-- EXERCISE --
Your answer is the line containing "[Nasrullah Gençlik Konuşması] (1114, 1184)" plus every line after it to the end of the data below, transcribed exactly and with nothing else.

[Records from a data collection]
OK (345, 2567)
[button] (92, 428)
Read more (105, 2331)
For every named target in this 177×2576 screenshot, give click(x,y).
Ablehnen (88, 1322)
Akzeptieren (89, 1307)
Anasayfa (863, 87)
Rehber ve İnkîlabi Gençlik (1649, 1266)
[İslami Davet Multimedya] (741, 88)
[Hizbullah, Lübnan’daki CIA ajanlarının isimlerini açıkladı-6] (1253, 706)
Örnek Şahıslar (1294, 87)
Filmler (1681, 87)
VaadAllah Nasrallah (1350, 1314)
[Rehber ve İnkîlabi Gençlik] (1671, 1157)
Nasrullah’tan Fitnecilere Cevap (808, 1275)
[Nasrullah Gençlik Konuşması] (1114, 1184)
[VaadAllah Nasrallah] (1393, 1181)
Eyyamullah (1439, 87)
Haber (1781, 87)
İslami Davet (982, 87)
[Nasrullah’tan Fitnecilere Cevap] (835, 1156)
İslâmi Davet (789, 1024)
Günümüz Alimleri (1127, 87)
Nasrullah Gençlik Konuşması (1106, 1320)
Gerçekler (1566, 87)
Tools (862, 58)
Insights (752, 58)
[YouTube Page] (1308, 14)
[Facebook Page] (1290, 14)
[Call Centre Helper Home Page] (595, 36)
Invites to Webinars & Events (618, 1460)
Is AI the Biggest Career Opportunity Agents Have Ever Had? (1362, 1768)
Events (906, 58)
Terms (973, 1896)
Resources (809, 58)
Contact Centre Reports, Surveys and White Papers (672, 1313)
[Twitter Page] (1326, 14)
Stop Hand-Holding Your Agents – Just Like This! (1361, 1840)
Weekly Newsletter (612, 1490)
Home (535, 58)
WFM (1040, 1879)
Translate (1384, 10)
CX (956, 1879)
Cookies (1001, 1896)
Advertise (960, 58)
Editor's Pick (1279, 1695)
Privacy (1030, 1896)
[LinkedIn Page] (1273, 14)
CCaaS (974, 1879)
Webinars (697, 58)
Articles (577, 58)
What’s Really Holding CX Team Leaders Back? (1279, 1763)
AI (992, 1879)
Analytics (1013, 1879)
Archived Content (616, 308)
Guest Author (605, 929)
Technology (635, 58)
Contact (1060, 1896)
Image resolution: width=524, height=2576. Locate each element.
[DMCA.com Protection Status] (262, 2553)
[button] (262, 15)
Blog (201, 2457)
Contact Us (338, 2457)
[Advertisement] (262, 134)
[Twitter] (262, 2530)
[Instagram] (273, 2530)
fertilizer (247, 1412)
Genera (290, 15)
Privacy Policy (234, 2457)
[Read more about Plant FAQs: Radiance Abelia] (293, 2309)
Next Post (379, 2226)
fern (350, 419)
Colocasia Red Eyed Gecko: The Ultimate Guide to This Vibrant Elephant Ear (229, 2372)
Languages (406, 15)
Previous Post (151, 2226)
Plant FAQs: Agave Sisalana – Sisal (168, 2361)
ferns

-- ANSWER SECTION --
[Nasrullah Gençlik Konuşması] (1114, 1184)
[VaadAllah Nasrallah] (1393, 1181)
Eyyamullah (1439, 87)
Haber (1781, 87)
İslami Davet (982, 87)
[Nasrullah’tan Fitnecilere Cevap] (835, 1156)
İslâmi Davet (789, 1024)
Günümüz Alimleri (1127, 87)
Nasrullah Gençlik Konuşması (1106, 1320)
Gerçekler (1566, 87)
Tools (862, 58)
Insights (752, 58)
[YouTube Page] (1308, 14)
[Facebook Page] (1290, 14)
[Call Centre Helper Home Page] (595, 36)
Invites to Webinars & Events (618, 1460)
Is AI the Biggest Career Opportunity Agents Have Ever Had? (1362, 1768)
Events (906, 58)
Terms (973, 1896)
Resources (809, 58)
Contact Centre Reports, Surveys and White Papers (672, 1313)
[Twitter Page] (1326, 14)
Stop Hand-Holding Your Agents – Just Like This! (1361, 1840)
Weekly Newsletter (612, 1490)
Home (535, 58)
WFM (1040, 1879)
Translate (1384, 10)
CX (956, 1879)
Cookies (1001, 1896)
Advertise (960, 58)
Editor's Pick (1279, 1695)
Privacy (1030, 1896)
[LinkedIn Page] (1273, 14)
CCaaS (974, 1879)
Webinars (697, 58)
Articles (577, 58)
What’s Really Holding CX Team Leaders Back? (1279, 1763)
AI (992, 1879)
Analytics (1013, 1879)
Archived Content (616, 308)
Guest Author (605, 929)
Technology (635, 58)
Contact (1060, 1896)
Image resolution: width=524, height=2576. Locate each element.
[DMCA.com Protection Status] (262, 2553)
[button] (262, 15)
Blog (201, 2457)
Contact Us (338, 2457)
[Advertisement] (262, 134)
[Twitter] (262, 2530)
[Instagram] (273, 2530)
fertilizer (247, 1412)
Genera (290, 15)
Privacy Policy (234, 2457)
[Read more about Plant FAQs: Radiance Abelia] (293, 2309)
Next Post (379, 2226)
fern (350, 419)
Colocasia Red Eyed Gecko: The Ultimate Guide to This Vibrant Elephant Ear (229, 2372)
Languages (406, 15)
Previous Post (151, 2226)
Plant FAQs: Agave Sisalana – Sisal (168, 2361)
ferns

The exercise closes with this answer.